### WHAT NEEDS TO BE DONE
The data below should be copied out exactly, with its pictures omitted.

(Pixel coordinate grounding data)

━━━━━━━━━━━━━━━━━━━━━━━━━━━━━━

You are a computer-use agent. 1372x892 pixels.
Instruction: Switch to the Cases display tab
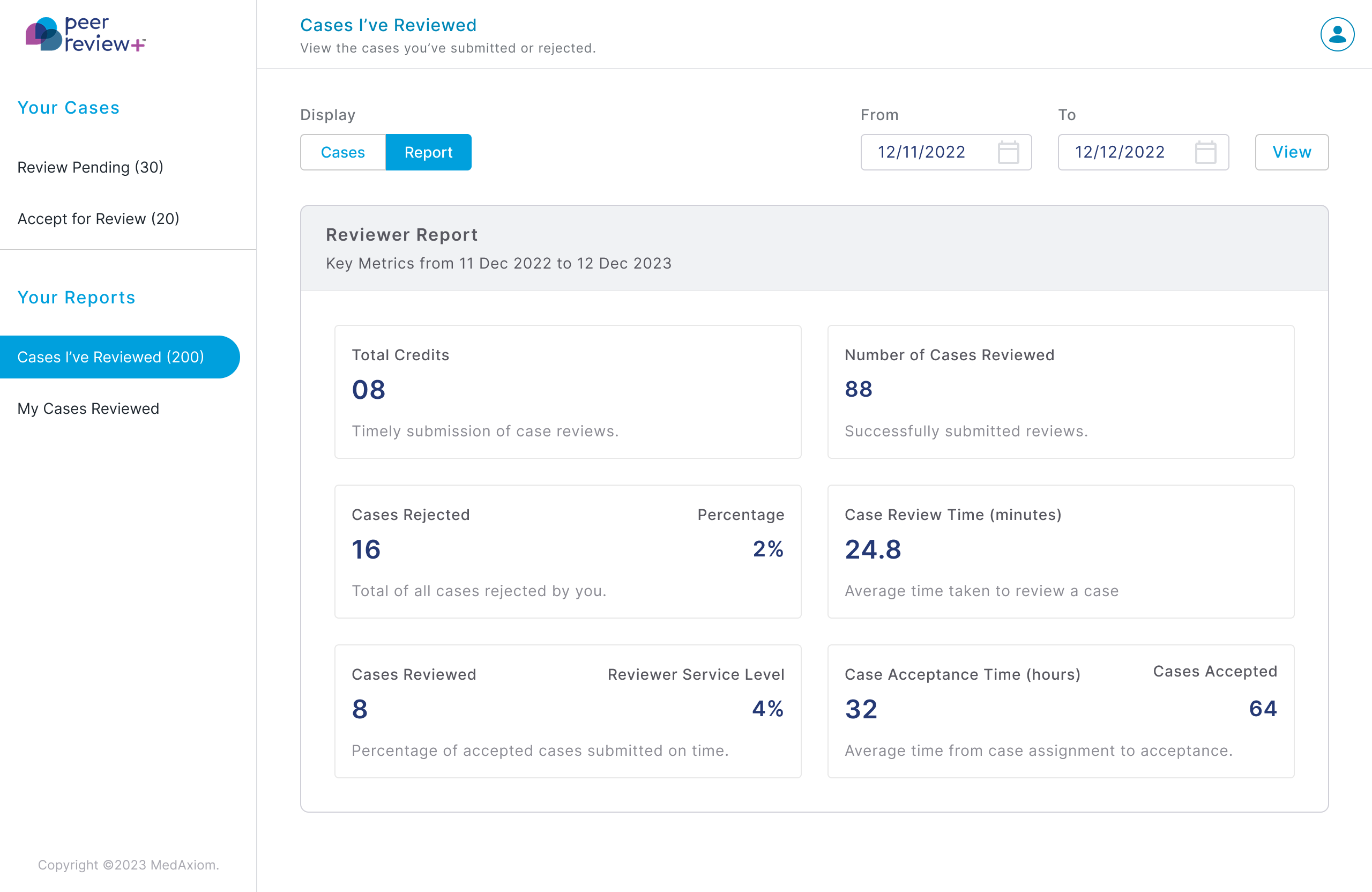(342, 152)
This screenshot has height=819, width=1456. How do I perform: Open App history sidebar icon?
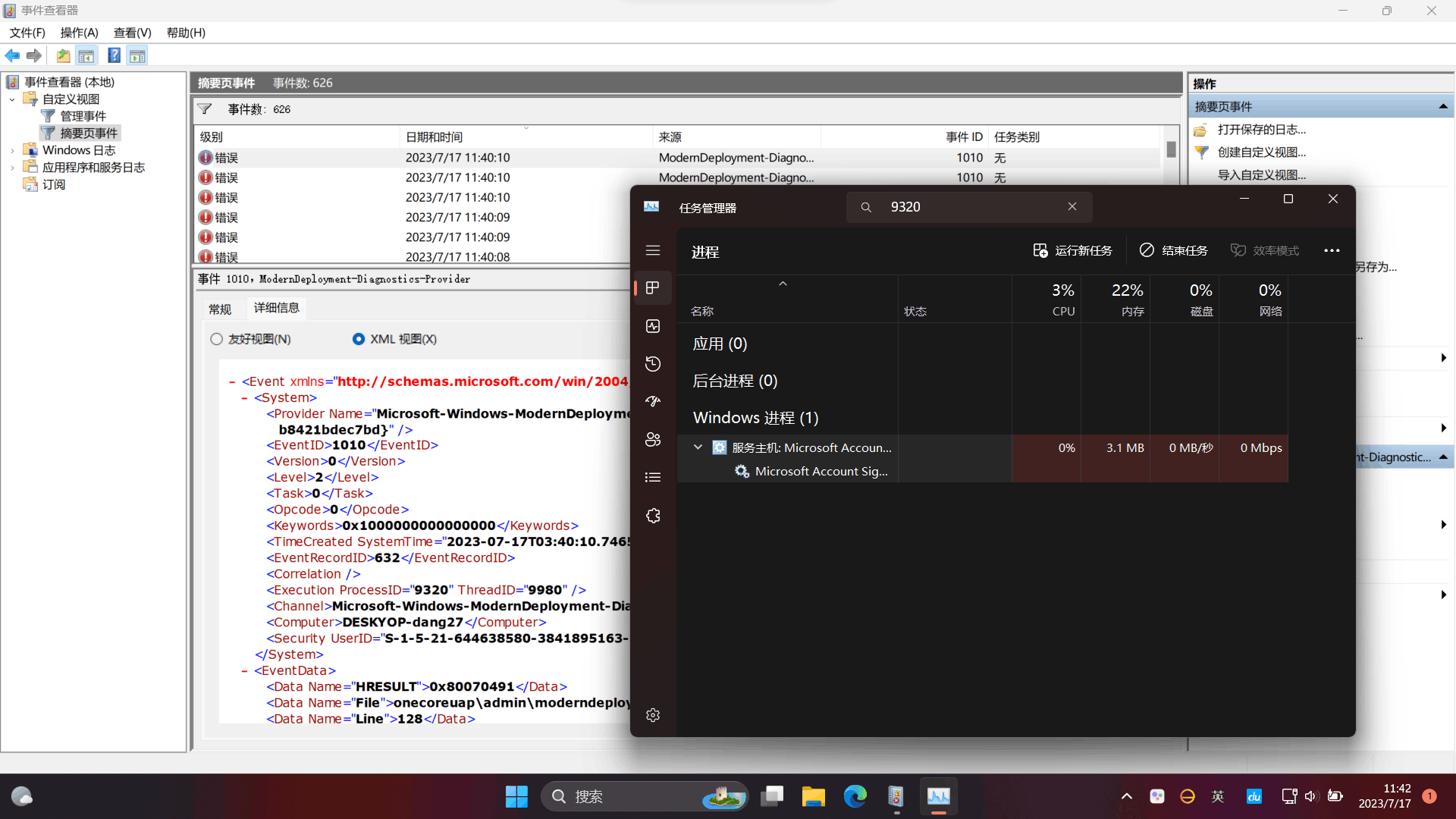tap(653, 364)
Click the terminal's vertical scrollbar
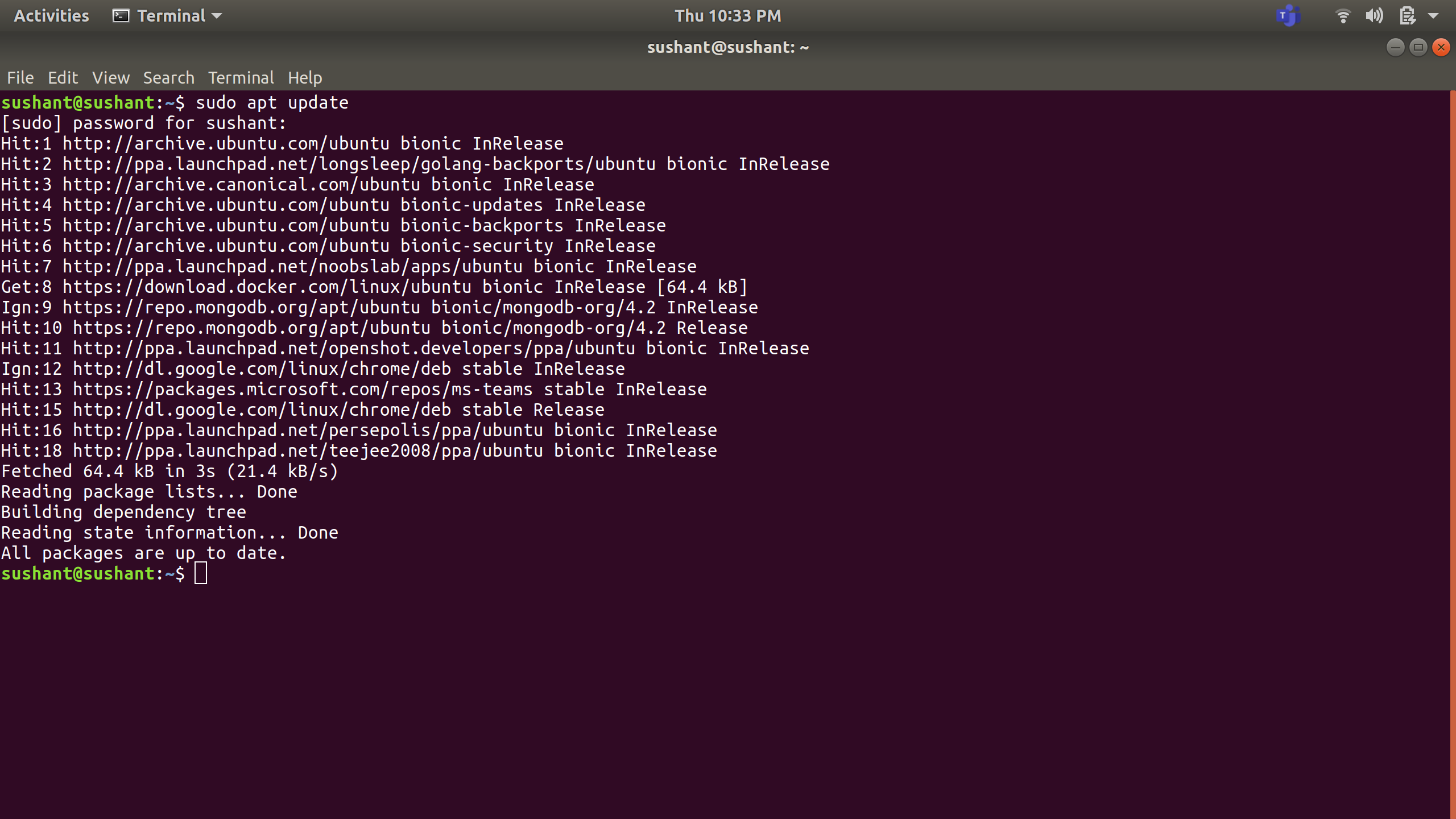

━━━━━━━━━━━━━━━━━━━━━━━━━━━━━━

### REPLY
You are a computer-use agent. 1372x892 pixels.
Instruction: Switch to the Cases display tab
(342, 152)
This screenshot has height=819, width=1456. How do I perform: Open App history sidebar icon?
tap(653, 364)
Click the terminal's vertical scrollbar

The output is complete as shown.